In 2021, he was diagnosed with a brain tumor. After that, Frederiksen signed for SKU Amstetten in Austria. On 23 July 2021, Frederiksen debuted for SKU Amstetten during a 1–1 draw with FAC. On 7 October 2022, Raith Rovers announced the signing of Frederiksen on a short-term deal. Frederiksen would score his first goal for Raith in a Scottish Challenge Cup win over Queen's Park. Frederiksen would leave Raith by mutual consent on 31 January 2023.

On 13 April, Arendal announced the signing of Frederiksen.

In March 2024, Frederiksen signed for Danish 2nd Division club Thisted FC. Frederiksen left the club after the season and temporarily moved back to Bornholm, where he started as a personal coach for youth players.

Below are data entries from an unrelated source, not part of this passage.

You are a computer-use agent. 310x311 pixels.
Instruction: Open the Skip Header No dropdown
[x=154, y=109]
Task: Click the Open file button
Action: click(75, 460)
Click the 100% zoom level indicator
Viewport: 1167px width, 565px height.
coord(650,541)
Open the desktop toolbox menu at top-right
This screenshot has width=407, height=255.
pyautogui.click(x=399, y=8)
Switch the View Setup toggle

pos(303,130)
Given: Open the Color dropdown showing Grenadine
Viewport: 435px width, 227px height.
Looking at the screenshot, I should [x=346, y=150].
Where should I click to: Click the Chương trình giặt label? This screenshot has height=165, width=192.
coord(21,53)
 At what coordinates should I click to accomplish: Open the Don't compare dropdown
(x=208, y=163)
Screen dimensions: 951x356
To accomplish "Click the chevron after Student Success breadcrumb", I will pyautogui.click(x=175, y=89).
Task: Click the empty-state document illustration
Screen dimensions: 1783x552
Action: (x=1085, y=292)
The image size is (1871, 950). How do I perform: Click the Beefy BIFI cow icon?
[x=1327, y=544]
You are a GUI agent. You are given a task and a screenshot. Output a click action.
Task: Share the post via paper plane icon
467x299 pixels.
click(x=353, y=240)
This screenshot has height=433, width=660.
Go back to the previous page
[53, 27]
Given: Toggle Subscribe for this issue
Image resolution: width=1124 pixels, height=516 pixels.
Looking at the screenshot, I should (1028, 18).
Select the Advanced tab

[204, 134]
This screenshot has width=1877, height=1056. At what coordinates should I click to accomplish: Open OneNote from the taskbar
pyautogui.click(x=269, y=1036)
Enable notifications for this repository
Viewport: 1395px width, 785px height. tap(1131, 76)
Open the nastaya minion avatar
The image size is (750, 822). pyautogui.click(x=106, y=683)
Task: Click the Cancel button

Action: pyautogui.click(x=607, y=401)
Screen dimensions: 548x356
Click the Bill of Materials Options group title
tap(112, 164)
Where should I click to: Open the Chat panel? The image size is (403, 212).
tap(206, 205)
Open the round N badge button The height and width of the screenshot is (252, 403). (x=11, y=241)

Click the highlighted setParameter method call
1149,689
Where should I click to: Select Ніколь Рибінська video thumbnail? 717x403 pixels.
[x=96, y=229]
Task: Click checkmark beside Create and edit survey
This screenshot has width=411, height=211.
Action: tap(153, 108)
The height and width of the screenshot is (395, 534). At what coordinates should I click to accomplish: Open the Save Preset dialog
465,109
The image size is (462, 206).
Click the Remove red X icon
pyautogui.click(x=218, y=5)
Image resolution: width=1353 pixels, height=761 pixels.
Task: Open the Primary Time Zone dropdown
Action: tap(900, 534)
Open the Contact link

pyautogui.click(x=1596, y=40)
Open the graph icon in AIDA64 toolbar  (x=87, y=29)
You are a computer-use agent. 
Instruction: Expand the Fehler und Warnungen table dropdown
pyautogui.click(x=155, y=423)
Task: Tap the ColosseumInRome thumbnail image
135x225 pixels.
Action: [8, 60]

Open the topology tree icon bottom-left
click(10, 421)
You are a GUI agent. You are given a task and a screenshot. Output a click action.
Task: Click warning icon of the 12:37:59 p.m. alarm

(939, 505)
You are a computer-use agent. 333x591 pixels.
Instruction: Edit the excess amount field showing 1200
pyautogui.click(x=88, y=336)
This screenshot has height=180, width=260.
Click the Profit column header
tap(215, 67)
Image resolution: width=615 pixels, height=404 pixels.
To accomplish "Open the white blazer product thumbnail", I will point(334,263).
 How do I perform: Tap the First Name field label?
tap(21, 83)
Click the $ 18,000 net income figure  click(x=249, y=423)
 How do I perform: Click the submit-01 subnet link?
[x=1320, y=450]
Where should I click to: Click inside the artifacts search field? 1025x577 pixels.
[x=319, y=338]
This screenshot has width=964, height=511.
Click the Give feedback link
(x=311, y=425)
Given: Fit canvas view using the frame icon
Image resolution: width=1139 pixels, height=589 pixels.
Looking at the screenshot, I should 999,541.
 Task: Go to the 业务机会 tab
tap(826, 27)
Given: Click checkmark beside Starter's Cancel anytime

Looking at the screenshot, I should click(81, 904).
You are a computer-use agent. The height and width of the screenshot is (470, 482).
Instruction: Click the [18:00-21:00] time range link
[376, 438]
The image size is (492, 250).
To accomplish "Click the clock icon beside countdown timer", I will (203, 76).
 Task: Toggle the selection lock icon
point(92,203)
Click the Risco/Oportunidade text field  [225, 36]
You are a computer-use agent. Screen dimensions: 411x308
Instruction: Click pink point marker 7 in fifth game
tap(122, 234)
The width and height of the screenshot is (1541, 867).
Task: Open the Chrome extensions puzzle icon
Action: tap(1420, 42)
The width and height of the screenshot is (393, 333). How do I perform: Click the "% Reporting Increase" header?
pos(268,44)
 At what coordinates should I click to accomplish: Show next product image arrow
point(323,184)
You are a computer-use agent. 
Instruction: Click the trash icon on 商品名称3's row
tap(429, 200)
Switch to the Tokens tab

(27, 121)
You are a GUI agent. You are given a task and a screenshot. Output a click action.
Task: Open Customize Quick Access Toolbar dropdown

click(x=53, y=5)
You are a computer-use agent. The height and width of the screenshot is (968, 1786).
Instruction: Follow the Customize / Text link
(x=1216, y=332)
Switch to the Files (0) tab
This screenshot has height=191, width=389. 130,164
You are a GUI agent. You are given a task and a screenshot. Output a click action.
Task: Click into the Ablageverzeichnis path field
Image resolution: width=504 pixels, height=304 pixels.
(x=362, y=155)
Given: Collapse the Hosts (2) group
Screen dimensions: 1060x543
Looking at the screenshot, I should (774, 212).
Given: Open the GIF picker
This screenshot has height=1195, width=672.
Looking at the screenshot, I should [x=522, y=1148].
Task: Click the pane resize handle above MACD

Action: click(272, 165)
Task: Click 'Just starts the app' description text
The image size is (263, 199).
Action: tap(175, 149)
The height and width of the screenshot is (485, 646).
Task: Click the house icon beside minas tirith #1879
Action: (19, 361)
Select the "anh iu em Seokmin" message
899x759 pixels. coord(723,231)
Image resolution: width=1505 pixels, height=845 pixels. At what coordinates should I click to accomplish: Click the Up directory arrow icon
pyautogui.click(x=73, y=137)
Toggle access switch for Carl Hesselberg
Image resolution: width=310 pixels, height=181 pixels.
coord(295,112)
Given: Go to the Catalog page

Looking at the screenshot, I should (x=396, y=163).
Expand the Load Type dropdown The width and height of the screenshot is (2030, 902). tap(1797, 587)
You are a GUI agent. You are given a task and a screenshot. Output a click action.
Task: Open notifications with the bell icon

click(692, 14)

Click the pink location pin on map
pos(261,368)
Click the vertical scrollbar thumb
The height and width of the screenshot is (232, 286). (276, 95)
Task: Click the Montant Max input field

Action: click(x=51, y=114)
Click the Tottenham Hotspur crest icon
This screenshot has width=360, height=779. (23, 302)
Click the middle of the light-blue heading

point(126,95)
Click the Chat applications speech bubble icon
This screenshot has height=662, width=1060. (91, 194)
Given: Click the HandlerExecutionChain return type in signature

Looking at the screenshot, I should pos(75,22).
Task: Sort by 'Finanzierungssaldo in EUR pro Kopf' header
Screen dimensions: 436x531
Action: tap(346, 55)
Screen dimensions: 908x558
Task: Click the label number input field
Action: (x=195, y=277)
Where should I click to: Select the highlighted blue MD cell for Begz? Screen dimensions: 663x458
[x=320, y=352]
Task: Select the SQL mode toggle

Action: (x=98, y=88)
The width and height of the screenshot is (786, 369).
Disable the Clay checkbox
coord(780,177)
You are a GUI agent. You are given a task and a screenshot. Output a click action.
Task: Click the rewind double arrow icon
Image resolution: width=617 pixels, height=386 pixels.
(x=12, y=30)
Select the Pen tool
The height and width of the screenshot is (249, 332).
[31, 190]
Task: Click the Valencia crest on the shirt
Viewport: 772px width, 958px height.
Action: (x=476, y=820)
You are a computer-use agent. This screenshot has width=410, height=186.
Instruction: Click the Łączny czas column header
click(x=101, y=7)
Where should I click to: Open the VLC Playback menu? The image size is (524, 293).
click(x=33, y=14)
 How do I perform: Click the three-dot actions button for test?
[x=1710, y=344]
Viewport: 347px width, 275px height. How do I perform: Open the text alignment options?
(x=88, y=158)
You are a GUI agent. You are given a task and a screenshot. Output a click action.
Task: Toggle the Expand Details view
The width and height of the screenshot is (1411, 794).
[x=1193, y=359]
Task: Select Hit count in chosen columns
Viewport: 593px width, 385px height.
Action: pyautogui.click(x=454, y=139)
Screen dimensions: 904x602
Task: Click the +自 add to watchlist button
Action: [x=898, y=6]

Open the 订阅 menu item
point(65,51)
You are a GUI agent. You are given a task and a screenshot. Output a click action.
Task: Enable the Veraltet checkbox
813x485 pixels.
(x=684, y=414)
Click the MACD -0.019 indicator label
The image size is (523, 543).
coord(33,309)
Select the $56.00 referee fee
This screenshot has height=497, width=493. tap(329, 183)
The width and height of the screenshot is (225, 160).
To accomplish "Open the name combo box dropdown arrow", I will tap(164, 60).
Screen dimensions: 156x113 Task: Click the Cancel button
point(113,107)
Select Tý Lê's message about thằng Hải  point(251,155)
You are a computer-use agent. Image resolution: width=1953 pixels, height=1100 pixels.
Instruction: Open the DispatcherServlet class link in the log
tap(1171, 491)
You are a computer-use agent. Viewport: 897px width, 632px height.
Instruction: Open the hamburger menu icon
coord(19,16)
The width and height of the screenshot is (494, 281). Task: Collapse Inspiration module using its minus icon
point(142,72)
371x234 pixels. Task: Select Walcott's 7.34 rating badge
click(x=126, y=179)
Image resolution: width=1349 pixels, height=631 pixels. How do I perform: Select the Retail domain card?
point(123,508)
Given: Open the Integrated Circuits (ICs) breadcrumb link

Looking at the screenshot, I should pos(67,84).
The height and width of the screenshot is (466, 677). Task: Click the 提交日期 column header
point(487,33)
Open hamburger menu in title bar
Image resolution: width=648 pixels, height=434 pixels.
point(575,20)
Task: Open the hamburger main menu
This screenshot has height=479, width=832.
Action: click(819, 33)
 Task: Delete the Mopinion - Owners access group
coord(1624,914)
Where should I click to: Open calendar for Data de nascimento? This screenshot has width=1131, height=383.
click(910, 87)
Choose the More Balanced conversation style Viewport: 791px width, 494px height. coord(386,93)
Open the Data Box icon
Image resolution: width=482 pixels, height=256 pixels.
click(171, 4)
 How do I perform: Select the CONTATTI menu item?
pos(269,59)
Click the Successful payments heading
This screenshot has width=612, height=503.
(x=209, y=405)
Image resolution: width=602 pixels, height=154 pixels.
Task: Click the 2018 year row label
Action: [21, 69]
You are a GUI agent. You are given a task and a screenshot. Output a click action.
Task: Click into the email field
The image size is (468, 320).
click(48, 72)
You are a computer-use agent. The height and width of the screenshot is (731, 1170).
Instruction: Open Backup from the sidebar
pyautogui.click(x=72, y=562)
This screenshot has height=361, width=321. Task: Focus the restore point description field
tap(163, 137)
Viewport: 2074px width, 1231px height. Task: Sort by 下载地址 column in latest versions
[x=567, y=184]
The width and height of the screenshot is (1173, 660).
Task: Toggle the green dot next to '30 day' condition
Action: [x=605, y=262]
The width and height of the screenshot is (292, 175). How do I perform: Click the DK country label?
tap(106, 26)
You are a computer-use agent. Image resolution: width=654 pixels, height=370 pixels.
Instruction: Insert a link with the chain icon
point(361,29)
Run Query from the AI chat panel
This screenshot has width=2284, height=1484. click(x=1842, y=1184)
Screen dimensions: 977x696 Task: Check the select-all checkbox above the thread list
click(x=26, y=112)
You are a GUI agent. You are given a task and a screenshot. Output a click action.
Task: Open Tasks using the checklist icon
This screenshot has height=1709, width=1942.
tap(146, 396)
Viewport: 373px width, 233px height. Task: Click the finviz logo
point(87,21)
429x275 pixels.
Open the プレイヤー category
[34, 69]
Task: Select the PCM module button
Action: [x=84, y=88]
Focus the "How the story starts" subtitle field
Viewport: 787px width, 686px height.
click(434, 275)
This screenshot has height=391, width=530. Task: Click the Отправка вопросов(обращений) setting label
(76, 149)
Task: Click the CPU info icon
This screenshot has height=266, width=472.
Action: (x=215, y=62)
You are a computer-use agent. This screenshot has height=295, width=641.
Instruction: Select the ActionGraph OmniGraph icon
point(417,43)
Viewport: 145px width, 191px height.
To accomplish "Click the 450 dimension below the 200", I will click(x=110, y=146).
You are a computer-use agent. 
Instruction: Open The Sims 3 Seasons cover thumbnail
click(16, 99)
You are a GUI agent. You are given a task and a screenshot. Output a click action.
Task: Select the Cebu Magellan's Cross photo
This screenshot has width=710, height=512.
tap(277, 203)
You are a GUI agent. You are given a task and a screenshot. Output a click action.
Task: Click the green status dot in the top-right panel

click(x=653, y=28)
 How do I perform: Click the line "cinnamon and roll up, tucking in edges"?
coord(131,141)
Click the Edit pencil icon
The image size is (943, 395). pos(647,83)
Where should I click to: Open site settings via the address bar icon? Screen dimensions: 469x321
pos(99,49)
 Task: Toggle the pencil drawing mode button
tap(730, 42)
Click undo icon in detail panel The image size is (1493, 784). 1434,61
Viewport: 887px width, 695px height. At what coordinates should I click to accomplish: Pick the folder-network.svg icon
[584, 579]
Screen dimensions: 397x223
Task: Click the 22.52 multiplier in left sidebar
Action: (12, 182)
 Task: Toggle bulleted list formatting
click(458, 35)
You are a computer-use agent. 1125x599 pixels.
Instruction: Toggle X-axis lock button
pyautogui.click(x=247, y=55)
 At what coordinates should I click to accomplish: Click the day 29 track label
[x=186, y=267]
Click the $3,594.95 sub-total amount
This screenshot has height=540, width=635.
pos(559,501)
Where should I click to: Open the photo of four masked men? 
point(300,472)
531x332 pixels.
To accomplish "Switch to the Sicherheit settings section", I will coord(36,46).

On 7 August 2025, Frederiksen signed for Danish 2nd Division side Brabrand IF.

==International career==
Frederiksen made his debut for the Faroe Islands national team on 4 September 2021 in a World Cup qualifier against Denmark, a 1–0 home loss. He substituted Jóan Símun Edmundsson in the 90th minute.